I loaded my dataframe as such:
my_converter = {'filename': str, 'revision_id': int}
df = pd.read_csv("my.csv", header=0, sep="\t", converters=my_converter)
becuase head -n 3 my.csv
looked like so:
"filename" "revision_id"
"some_filename.pdf" "224"
"another_filename.pdf" "128"
However, down thousands of lines, there was an entry like this:
"very_\"special\"_filename.pdf" "46"
which meant that I had to specify the escape character to the read_csv()

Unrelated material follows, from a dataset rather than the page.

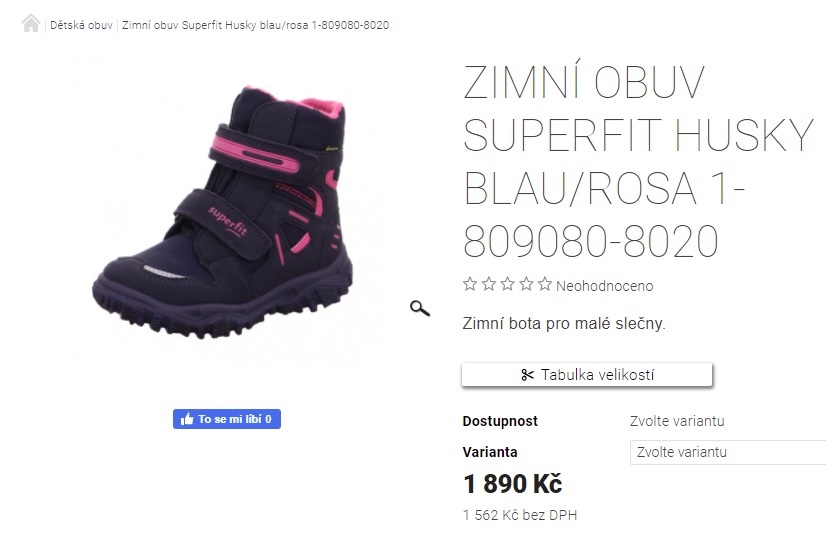Screen dimensions: 826x536
Task: Click the 1 890 Kč price
Action: point(513,484)
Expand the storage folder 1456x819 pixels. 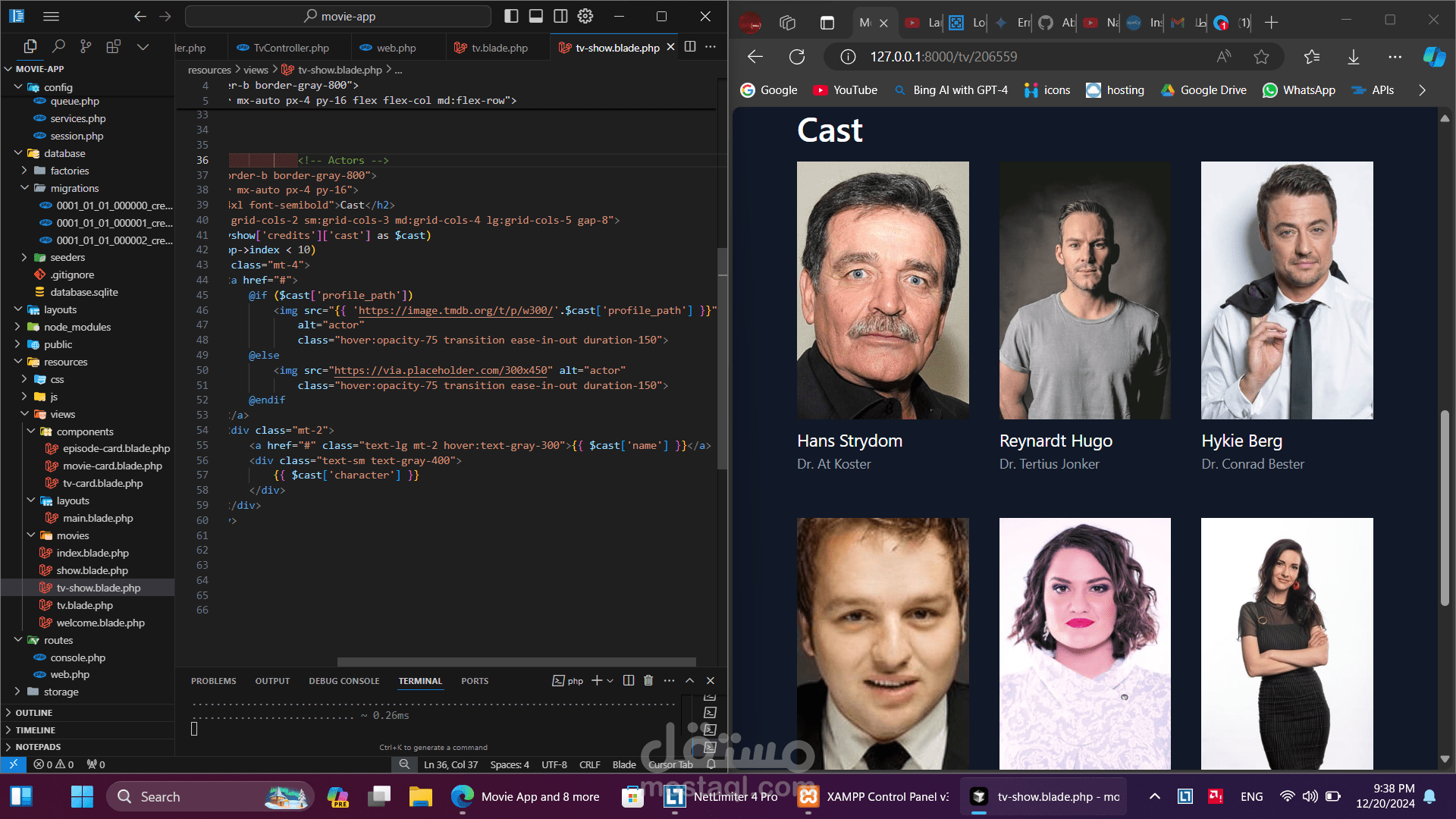61,692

. Else, it would try to cast special
as int
for the revision_id
field and generate the error.
So the correct way is to:
df = pd.read_csv("my.csv", header=0, sep="\t", escapechar='\\', converters=my_converter)
Upvotes: 2
Reputation: 5123
I solved the error using pandas.to_numeric
In your case,
data.Population1 = pd.to_numeric(data.Population1, errors="coerce")
'data' is the parent Object.
After that, you can convert float to int as well
data.Population1.astype(int)
Upvotes: 7
Reputation: 760
Others might encounter the following issue, when the string is a float:
>>> int("34.54545")
Traceback (most recent call last):
File "<stdin>", line 1, in <module>
ValueError: invalid literal for int() with base 10: '34.54545'
The workaround for this is to convert to a float first and then to an int:
>>> int(float("34.54545"))
34
Or pandas specific:
df.astype(float).astype(int)
Upvotes: 16
Reputation: 294506
I run this
int('260,327,021')
and get this
--------------------------------------------------------------------------- ValueError Traceback (most recent call last) <ipython-input-448-a3ba7c4bd4fe> in <module>() ----> 1 int('260,327,021') ValueError: invalid literal for int() with base 10: '260,327,021'
I assure you that not everything in your dataframe is a number. It may look like a number, but it is a string with commas in it.
You'll want to replace your commas and then turn to an int
pd.Series(['260,327,021']).str.replace(',', '').astype(int)
0 260327021
dtype: int64
Upvotes: 20